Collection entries
————
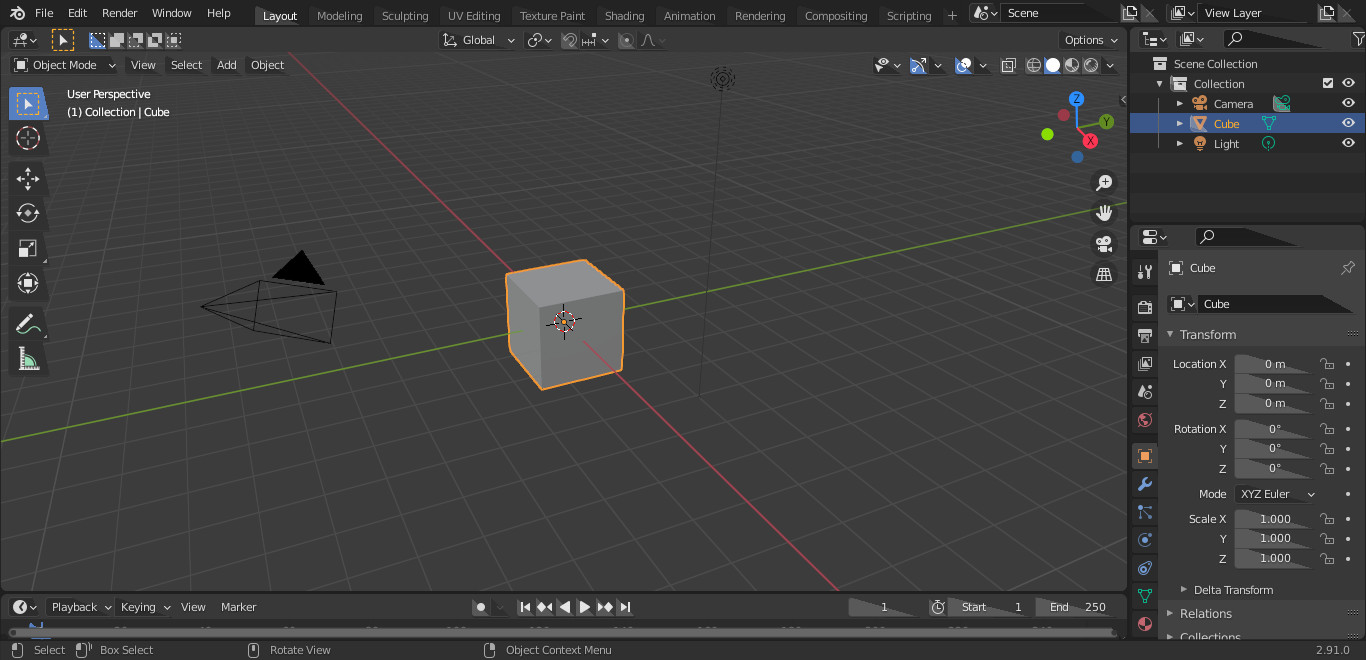Select the Move tool in the toolbar
Screen dimensions: 1366x660
click(x=28, y=178)
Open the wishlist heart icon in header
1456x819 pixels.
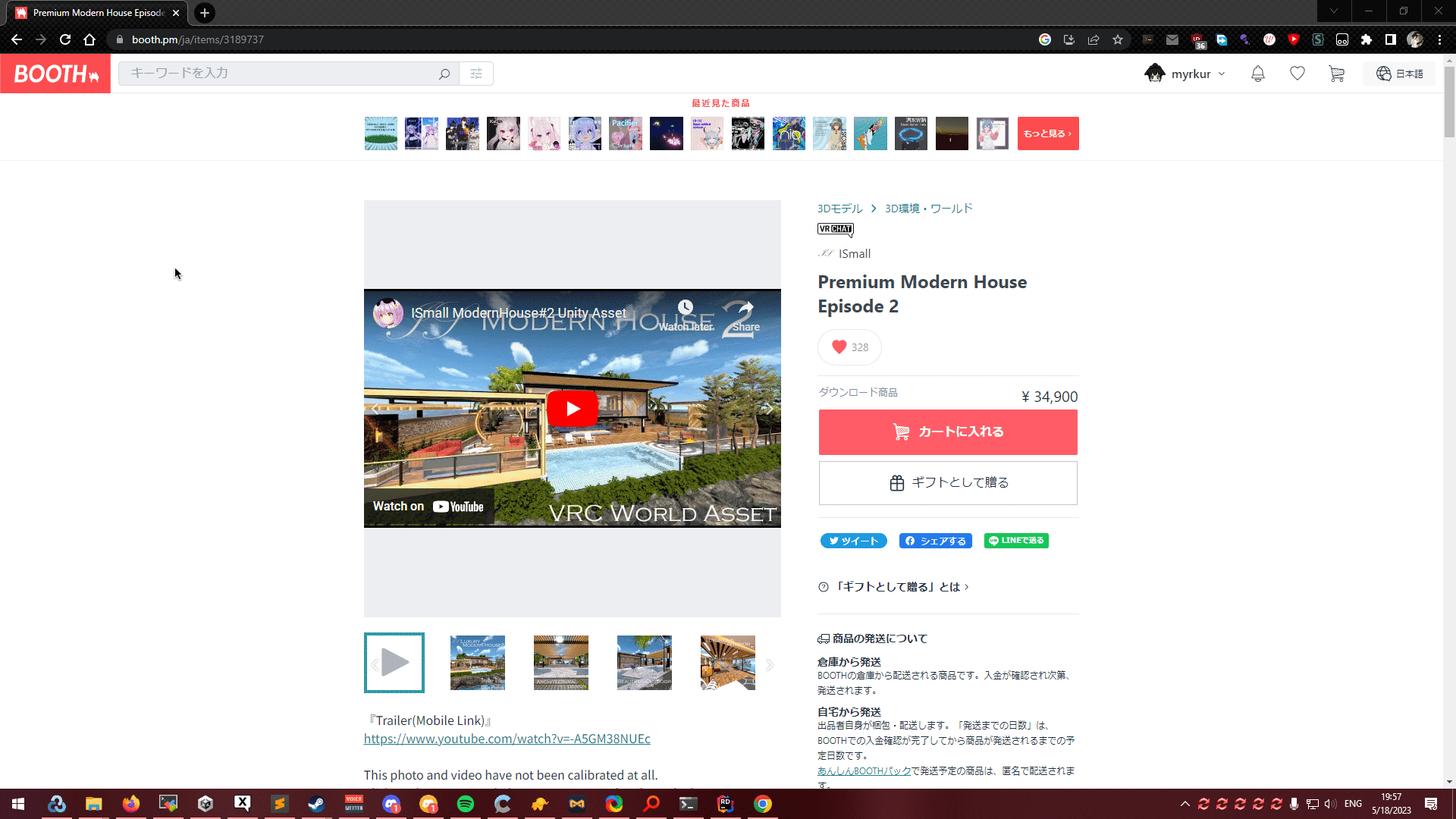pos(1297,74)
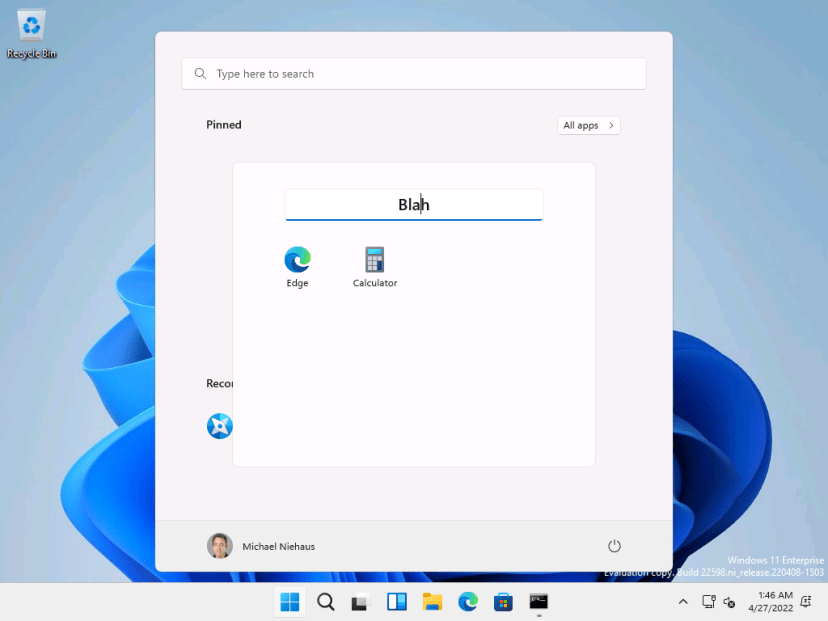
————
INSTRUCTIONS TO FOLLOW> Write out every one of these lines word for word, leaving out the pictures.

TASK RESULT>
Select the Move tool in the toolbar
Screen dimensions: 1366x660
click(x=28, y=178)
Open the wishlist heart icon in header
1456x819 pixels.
pos(1297,74)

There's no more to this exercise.